Test alcol e droga. Lombardia chiede di estendere controlli anche a personale sanità e scuola

Test alcol e droga. Lombardia chiede di estendere controlli anche a personale sanità e scuola

Test alcol e droga. Lombardia chiede di estendere controlli anche a personale sanità e scuola
Approvata dal Consiglio regionale lombardo una mozione per portare al tavolo Stato Regioni la proposta per estendere a livello nazionale i controlli a campione anche al personale sanitario e agli insegnanti. Non è stato invece accolto un emendamento dei Cinque Stelle che chiedeva di prevedere controlli anche a chi ricopre cariche pubbliche e ha ruoli di responsabilità politica. IL TESTO

Portare al tavolo Stato Regioni la proposta di estendere i controlli anti alcol e droga nei lavori oggi esclusi, studiando per questi ultimi controlli a campione. E’ la richiesta contenuta nella mozione presentata da Riccardo De Corato (Fratelli d’Italia) e approvata ieri pomeriggio in Consiglio regionale della Lombardia con 28 voti a favore, 11 astenuti e 1 contrario.

Nel suo intervento, De Corato ha evidenziato in particolare la necessità di effettuare controlli a campione sull'uso di droghe e di alcool per il personale sanitario degli ospedali e per gli insegnanti. “Alcuni recenti fatti di cronaca – ha detto – hanno posto il problema della stabilità psichica del personale medico: ricordiamo che l'anestesista dell'Ospedale di Saronno, accusato di omicidio, faceva uso di cocaina. Molti lavoratori sono già oggi soggetti a sorveglianza, come ad esempio i conducenti di veicoli con patente C, il personale addetto alla circolazione dei treni e i lavoratori che maneggiano gas tossici, ma non gli insegnanti e i medici, che operano in campi molto delicati come la salute e l'educazione”.
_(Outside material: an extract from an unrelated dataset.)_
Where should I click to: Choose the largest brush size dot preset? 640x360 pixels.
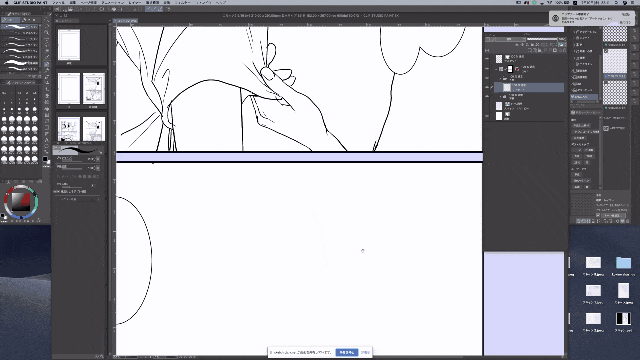(35, 159)
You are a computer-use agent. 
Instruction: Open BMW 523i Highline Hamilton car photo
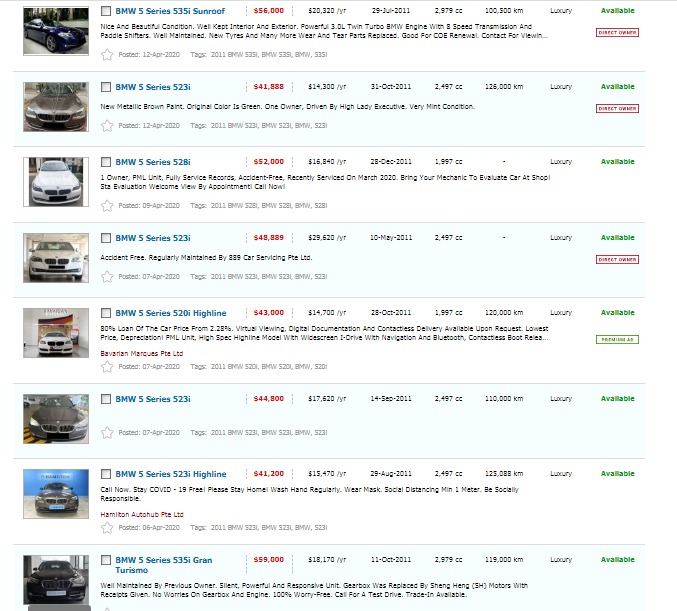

L’assessore regionale al Welfare, Giulio Gallera, ha precisato come già esistano protocolli promossi da Regione Lombardia che vanno in questa direzione, ma De Corato ha sollecitato una iniziativa legislativa in ambito nazionale che definisca regole precise nel merito.

Non accolto un emendamento di Paola Macchi (M5Stelle) che chiedeva di prevedere la sorveglianza medica anche a chi ricopre cariche pubbliche e ha ruoli di responsabilità politica.

Il Presidente della Commissione Sanità Fabio Rolfi (Lega Nord) ha espresso piena condivisione sui contenuti della mozione, mentre forte contrarietà è stata espressa da Chiara Cremonesi (SEL). Non ha partecipato al voto il Partito Democratico, con Carlo Borghetti (PD) che ha giudicato “troppo confuso il testo della mozione, poco chiaro nei suoi reali intendimenti e obiettivi, soprattutto se si considera che esistono già normative che prevedono la sorveglianza sanitaria”.